Sample size is typically a severe problem for multinomial regression models because one or more of the outcome categories often have very low prevalence [32]. For the multinomial model with three outcome categories, the events per variable (EPV) are advised to be larger than 20 [28]. Insufficient sample size may underestimate the importance of the potential predictors and tends to make the clinically important predictors insignificant. Therefore, insufficient sample size may negatively impact the robustness of the performance of the model [44]. However, the present study did not meet the criterion because of the small sample size, which was a limitation of the study. That is why, in the present study, a less stringent threshold of P value of 0.25 was used in both the bivariate tests and multivariate regression analyses in the selection and exclusion of potential predictors. This could avoid false negative findings in both modeling stages to a large extent, especially when the sample size is small [27+]. Another limitation of the study is that the discrimination of the model in terms of pre-DM is not satisfactory based on the current predictors. This may be because pre-DM is an intermediate status between DM and no DM, and the distinction between pre-DM and DM and between pre-DM and no DM was not as large as that between DM and no DM. So, it is more difficult for the model to discriminate the patients with pre-DM from the patients with DM or with no DM. Therefore, researchers are suggested to look for and test other predictors in the future, which are relevant to the occurrence and progression of pre-DM, to update and improve the performance of the current model. Another limitation is the clinical feasibility of some predictors of the model. For example, complete measurements of tooth mobility and full mouth gingiva recession may not be routinely collected in every dental office. The model may add extra workload to clinicians to collect those predictors for each individual patient. Besides, hypercholesterolemia and BMI in the model are patients self-reported. The validity of these self-reported predictors may be questionable. For example, hypercholesterolemia may be underestimated by patients’ self-reporting [45], and this may bias the predictive performance of the model.
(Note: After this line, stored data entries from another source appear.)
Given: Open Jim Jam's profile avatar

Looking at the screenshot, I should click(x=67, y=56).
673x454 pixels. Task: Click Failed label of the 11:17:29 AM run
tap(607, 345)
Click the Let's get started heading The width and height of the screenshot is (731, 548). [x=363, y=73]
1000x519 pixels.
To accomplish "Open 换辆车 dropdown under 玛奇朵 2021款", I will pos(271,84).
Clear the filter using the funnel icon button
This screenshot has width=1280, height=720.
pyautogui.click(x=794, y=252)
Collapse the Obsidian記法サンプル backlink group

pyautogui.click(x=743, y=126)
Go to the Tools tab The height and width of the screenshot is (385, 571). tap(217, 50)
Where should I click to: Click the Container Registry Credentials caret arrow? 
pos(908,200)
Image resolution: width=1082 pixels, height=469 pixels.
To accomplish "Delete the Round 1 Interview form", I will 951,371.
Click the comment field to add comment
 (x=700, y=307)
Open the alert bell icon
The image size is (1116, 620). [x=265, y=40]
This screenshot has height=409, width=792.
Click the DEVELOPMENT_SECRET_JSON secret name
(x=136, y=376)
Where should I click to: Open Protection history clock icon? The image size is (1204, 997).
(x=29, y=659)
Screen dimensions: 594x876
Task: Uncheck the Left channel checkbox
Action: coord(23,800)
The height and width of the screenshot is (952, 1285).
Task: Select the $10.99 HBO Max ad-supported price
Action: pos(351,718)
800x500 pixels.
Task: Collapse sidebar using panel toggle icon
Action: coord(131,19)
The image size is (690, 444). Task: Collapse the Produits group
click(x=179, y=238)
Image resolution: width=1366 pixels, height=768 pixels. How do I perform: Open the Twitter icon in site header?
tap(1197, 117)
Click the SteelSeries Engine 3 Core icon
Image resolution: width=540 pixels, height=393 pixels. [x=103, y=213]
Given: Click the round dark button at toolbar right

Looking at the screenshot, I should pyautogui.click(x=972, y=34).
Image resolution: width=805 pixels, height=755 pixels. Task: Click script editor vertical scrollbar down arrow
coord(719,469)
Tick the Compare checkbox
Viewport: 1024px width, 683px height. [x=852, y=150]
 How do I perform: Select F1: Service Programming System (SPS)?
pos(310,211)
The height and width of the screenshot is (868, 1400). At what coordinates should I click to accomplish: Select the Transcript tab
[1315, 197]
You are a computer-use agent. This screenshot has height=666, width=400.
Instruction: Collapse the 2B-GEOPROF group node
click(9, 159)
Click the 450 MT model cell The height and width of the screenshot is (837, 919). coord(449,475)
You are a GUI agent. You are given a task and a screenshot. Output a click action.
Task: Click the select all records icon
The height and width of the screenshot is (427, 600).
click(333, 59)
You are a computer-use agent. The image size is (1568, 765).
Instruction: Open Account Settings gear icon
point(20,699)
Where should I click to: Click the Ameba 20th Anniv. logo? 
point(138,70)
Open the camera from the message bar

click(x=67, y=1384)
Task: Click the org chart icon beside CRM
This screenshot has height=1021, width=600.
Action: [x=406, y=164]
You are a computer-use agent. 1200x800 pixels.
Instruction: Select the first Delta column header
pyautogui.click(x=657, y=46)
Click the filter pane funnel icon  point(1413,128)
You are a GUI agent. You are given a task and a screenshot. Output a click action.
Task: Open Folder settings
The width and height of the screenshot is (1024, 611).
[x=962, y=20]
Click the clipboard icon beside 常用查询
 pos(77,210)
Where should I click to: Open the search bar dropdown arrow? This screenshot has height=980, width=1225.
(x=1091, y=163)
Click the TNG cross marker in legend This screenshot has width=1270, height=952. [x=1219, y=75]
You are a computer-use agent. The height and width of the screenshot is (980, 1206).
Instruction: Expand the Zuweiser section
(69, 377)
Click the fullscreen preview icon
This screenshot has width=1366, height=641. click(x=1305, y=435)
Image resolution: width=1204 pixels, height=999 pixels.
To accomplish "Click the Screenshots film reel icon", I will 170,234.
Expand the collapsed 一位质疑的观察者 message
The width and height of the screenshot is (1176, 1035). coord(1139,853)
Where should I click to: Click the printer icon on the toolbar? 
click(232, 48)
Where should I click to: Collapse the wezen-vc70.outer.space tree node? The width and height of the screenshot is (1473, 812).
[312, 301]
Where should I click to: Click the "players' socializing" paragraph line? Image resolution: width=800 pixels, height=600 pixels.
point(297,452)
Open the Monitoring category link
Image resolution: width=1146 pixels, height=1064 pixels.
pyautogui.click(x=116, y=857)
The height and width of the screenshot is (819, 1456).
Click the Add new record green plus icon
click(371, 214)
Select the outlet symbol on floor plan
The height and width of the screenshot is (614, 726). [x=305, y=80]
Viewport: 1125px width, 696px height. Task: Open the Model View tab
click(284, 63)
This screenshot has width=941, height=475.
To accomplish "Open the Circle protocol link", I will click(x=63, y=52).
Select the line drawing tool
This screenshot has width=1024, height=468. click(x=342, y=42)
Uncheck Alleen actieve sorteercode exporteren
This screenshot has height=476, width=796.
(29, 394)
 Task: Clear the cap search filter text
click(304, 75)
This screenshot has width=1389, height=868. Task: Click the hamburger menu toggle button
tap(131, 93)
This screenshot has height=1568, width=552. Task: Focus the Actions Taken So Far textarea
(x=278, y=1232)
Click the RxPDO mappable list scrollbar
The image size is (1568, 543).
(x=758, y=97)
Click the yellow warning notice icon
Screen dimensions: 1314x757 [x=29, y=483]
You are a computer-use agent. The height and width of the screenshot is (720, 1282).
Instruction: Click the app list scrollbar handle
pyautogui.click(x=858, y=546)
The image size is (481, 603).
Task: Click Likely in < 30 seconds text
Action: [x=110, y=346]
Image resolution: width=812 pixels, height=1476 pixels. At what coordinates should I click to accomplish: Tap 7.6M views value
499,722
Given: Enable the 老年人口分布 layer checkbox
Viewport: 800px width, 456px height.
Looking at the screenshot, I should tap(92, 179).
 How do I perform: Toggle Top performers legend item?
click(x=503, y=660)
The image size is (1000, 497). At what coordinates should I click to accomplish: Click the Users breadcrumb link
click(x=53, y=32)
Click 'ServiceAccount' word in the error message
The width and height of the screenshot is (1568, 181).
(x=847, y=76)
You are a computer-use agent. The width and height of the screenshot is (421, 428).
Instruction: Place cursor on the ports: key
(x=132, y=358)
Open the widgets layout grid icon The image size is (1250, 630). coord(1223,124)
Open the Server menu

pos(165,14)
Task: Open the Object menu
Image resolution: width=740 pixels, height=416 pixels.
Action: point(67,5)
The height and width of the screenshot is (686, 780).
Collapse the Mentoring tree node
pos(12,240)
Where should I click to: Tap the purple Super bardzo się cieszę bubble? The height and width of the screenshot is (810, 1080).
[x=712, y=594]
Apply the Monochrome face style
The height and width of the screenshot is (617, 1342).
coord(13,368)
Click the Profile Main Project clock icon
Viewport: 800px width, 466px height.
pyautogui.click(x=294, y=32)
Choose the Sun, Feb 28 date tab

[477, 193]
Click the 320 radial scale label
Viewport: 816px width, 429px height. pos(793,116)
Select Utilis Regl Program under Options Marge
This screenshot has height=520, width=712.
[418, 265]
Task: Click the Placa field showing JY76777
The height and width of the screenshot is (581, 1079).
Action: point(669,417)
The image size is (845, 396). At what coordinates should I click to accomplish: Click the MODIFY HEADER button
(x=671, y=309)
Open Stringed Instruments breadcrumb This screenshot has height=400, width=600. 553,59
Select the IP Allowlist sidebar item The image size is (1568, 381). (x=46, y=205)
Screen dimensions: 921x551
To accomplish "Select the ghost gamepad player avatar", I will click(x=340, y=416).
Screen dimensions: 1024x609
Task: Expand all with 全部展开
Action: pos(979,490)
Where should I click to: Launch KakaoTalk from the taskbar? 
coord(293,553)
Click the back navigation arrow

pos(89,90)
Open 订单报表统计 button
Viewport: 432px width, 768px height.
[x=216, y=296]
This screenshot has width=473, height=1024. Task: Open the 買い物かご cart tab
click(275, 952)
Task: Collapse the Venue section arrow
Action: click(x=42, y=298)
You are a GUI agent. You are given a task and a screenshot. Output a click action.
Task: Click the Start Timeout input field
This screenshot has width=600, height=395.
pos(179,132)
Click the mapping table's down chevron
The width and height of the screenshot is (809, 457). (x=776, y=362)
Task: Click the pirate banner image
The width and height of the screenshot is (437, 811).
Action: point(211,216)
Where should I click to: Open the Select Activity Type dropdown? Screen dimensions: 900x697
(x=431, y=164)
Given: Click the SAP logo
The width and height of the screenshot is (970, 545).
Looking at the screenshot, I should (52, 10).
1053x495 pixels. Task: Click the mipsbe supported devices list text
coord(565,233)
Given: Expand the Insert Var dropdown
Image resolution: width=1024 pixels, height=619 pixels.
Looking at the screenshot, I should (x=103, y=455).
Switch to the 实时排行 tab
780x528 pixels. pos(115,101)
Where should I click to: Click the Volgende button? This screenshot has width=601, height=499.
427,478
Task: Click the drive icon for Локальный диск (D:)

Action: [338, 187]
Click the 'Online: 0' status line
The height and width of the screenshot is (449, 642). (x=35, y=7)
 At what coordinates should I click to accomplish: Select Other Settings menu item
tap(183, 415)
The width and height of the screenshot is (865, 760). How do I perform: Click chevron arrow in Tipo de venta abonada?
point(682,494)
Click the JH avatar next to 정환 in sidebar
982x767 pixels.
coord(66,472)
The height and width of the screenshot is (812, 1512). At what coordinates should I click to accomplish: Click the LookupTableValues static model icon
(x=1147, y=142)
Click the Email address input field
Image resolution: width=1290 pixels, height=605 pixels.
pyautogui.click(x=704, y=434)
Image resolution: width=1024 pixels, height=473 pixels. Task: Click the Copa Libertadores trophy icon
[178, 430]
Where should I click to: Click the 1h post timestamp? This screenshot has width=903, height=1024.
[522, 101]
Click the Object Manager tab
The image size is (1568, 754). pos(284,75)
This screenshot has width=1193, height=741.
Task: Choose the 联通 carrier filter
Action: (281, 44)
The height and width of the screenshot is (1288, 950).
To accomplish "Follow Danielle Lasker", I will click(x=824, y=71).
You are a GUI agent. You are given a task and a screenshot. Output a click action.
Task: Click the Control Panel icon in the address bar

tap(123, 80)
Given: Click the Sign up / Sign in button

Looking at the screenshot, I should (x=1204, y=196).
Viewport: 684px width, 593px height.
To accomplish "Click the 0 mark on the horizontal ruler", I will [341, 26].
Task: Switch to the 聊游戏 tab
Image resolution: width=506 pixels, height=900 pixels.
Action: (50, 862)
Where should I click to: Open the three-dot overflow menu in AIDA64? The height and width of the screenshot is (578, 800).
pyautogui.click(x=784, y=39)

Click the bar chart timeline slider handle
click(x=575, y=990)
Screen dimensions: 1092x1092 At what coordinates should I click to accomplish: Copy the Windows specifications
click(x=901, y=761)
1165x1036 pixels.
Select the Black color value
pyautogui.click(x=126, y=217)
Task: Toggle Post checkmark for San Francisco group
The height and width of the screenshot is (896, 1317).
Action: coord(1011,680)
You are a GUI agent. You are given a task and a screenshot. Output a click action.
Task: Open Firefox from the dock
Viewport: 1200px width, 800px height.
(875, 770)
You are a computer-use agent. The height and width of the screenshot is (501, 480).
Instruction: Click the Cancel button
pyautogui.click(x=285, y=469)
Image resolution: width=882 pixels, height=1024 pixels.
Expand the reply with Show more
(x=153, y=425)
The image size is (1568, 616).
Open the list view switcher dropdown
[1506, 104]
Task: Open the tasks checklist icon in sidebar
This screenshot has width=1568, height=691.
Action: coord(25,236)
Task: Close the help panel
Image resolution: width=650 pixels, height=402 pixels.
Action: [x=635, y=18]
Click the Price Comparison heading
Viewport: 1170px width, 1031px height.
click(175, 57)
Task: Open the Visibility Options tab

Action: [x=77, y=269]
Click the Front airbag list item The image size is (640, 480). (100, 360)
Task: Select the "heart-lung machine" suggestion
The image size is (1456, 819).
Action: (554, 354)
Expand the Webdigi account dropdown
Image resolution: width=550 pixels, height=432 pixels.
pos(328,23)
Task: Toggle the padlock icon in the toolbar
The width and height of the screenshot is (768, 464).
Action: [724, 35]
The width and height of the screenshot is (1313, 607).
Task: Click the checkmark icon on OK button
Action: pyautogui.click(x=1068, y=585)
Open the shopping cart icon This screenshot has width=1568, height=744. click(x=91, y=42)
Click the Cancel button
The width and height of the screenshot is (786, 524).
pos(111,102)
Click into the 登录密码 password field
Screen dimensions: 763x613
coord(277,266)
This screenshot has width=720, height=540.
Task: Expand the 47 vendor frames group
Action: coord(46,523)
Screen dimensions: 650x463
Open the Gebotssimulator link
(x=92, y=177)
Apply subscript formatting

Future researchers are suggested to externally validate the present model in other populations and to assess the added values of other relevantly important predictors such as waist circumference and biomarkers including lipids level, uric acid level, and γ-glutamyltransferase level to the performance of the model. Besides, it is recommended to explore more dental predictors for DM and pre-DM as they can be more easily collected by dentists at the chairside.

Conclusions

Potential predictors in patient profiles for screening of DM and pre-DM in patients with periodontitis were identified. The multinomial regression model for screening of DM and pre-DM was developed and internally validated. The calibration and discrimination of the model were acceptable. The added predictive values were considerable for both ruling in and ruling out DM and pre-DM in decision-making. The model can be used as a reliable screening tool for DM and pre-DM in patients with periodontitis in dental settings.